On Sept. 11, 2001, Hustvedt saw from her window in Brooklyn the damage wrought by the first hijacked airplane, and her tender piece “9/11, or One Year Later” reflects on how kind New Yorkers were with one another after the tragedy. For weeks, people asked one another if they had lost someone. The city, she found, gradually reverted to its old ways -- loud, raucous and nasty -- but it doesn’t dim her view of New York as a wonderful city of immigrants, pluralism and tolerance. Her plea for ambiguity and mystery in matters of the heart reverberates throughout the collection, particularly in her literary criticism. In “The Bostonians: Personal and Impersonal Words,” she observes that in James’ world there are no absolutes and, quoting James, “in the arts, feeling is always meaning.” Like all his novels, “The Bostonians” is “an investigation of what happens between and among people.”

In “Gatsby’s Glasses,” Hustvedt argues that “The Great Gatsby” ultimately shows how dreams or fiction are necessary to life because they give it meaning. The dense and almost overwhelming essay “Charles Dickens and the Morbid Fragment” draws on Dickens’ novel “Our Mutual Friend,” linguistics, psychoanalysis, neurobiology and her own memories, to meditate on the fragility of the self and its relation to the other.

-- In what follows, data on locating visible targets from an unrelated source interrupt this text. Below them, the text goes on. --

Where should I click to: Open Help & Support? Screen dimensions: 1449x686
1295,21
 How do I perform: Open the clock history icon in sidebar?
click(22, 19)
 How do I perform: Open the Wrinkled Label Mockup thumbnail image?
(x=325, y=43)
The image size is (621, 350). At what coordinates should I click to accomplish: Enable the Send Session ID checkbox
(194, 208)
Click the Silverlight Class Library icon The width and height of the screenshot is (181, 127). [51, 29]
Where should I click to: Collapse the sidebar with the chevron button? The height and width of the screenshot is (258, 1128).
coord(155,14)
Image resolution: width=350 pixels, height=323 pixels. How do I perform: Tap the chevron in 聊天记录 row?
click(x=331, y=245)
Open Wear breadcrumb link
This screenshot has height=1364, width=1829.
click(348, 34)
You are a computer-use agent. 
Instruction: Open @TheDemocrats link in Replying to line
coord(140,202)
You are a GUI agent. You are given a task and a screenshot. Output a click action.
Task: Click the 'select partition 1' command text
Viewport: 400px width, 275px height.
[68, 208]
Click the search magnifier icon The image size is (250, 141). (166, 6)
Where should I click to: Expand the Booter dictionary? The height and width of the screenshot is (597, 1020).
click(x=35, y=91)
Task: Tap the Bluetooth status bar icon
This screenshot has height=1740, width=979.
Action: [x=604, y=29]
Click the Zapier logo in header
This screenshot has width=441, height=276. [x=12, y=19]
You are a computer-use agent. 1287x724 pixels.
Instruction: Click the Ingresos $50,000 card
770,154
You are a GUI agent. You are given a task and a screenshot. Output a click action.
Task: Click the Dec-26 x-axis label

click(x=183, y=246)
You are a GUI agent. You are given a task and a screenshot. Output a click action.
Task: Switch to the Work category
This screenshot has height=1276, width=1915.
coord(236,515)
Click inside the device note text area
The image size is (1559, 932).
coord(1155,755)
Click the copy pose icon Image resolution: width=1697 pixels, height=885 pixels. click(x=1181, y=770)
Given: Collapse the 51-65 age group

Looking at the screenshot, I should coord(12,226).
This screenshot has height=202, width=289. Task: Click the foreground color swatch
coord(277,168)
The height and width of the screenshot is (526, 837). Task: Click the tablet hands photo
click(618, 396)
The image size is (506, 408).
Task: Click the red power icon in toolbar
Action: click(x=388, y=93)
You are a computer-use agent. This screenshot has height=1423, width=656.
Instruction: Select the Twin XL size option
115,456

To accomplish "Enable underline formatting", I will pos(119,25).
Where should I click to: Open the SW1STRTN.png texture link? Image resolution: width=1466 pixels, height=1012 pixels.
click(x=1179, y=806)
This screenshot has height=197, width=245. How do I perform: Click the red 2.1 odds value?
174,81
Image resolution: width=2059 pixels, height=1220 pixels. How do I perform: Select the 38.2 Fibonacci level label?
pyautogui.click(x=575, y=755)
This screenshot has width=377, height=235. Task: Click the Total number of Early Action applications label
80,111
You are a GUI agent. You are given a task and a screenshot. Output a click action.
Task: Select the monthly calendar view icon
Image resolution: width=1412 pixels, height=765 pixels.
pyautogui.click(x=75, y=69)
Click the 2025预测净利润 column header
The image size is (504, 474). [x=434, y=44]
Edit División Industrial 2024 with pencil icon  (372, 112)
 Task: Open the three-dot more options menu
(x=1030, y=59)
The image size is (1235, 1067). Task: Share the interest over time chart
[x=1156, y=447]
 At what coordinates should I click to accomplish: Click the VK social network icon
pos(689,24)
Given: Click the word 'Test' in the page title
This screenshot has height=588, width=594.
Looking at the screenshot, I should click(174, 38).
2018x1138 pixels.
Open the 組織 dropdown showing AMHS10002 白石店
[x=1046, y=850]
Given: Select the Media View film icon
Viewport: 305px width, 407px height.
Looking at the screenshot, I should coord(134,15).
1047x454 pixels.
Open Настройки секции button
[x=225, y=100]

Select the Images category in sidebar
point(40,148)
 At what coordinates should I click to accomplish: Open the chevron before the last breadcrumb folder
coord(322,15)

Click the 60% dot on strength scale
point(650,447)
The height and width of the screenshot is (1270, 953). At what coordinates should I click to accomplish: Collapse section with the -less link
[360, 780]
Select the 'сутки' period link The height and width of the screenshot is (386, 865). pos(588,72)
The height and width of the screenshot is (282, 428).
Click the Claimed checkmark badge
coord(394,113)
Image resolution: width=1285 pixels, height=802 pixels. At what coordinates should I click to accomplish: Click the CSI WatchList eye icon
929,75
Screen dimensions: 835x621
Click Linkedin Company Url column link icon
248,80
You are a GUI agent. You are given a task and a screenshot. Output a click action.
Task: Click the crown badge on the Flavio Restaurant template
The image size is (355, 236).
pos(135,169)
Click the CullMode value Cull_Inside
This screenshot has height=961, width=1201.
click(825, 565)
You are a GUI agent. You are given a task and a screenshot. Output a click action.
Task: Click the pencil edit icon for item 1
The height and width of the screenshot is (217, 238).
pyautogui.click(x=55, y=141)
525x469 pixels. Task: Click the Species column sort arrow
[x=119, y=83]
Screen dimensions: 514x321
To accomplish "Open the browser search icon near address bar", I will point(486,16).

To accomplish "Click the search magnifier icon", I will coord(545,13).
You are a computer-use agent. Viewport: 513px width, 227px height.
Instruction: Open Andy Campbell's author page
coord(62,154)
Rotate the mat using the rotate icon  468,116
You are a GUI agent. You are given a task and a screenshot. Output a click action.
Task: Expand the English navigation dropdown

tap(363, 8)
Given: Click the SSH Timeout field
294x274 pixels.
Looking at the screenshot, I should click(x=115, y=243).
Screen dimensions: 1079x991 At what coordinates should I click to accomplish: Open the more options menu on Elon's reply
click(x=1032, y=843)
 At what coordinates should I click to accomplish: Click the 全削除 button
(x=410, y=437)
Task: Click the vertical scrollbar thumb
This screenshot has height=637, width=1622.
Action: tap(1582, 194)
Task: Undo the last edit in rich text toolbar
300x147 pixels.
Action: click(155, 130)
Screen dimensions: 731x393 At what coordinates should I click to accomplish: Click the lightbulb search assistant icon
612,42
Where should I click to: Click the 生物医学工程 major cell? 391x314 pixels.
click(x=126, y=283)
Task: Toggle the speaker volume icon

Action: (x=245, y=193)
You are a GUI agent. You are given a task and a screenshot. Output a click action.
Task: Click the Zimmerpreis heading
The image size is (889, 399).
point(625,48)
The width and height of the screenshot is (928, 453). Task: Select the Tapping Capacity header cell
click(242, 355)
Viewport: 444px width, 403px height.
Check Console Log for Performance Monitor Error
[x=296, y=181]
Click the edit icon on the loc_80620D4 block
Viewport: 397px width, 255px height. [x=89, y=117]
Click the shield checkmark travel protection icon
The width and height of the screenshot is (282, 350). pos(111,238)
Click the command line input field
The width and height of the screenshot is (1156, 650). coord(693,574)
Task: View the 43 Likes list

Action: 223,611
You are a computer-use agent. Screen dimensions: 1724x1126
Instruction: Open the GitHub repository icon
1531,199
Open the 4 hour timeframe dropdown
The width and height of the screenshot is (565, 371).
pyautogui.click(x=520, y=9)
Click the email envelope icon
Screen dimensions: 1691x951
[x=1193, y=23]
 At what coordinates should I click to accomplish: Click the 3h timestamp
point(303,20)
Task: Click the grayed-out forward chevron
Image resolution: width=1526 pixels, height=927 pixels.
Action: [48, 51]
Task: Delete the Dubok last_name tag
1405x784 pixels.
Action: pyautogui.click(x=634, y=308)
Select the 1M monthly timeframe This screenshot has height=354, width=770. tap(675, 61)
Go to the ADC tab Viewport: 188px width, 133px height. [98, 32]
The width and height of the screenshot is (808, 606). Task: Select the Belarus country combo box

Though rigorously intellectual, Hustvedt is also down to earth, funny and playful. In the light piece on Pangborn, she recounts how a hotel manager in Paris, excited to see Gerard Depardieu, who was meeting with Hustvedt and Auster, started flapping his arms (just like a Pangborn character) and made a fool of himself. The short, anecdotal “Living With Strangers” humorously describes one coping technique perfected by New Yorkers -- “pretend it isn’t happening.”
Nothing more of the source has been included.